Extracted records:
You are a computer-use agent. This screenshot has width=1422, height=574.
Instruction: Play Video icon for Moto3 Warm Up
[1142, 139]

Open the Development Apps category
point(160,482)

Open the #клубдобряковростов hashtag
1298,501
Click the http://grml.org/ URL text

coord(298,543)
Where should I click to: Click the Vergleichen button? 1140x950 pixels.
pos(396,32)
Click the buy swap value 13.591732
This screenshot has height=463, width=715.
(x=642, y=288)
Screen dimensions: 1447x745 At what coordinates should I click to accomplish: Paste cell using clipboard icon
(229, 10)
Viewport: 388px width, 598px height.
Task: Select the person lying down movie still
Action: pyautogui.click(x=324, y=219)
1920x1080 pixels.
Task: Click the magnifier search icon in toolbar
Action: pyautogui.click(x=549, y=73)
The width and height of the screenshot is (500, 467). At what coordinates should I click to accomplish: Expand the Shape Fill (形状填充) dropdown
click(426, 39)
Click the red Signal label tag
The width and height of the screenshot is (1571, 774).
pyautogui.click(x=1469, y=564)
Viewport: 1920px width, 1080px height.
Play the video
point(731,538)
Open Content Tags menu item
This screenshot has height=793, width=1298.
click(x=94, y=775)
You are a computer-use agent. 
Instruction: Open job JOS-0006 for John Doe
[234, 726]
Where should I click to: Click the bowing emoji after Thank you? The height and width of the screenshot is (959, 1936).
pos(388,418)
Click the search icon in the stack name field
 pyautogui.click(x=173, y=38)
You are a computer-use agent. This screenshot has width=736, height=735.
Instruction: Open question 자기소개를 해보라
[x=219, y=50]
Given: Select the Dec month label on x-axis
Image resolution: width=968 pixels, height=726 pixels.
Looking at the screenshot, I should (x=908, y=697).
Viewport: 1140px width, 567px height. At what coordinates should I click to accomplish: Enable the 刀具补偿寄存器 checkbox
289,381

Set problem: List each line of the entries above that contains the string "agent", with matches counted only when the case is the same.

Solved problem:
You are a computer-use agent. This screenshot has width=1422, height=574.
You are a computer-use agent. 
You are a computer-use agent. This screenshot has width=736, height=735.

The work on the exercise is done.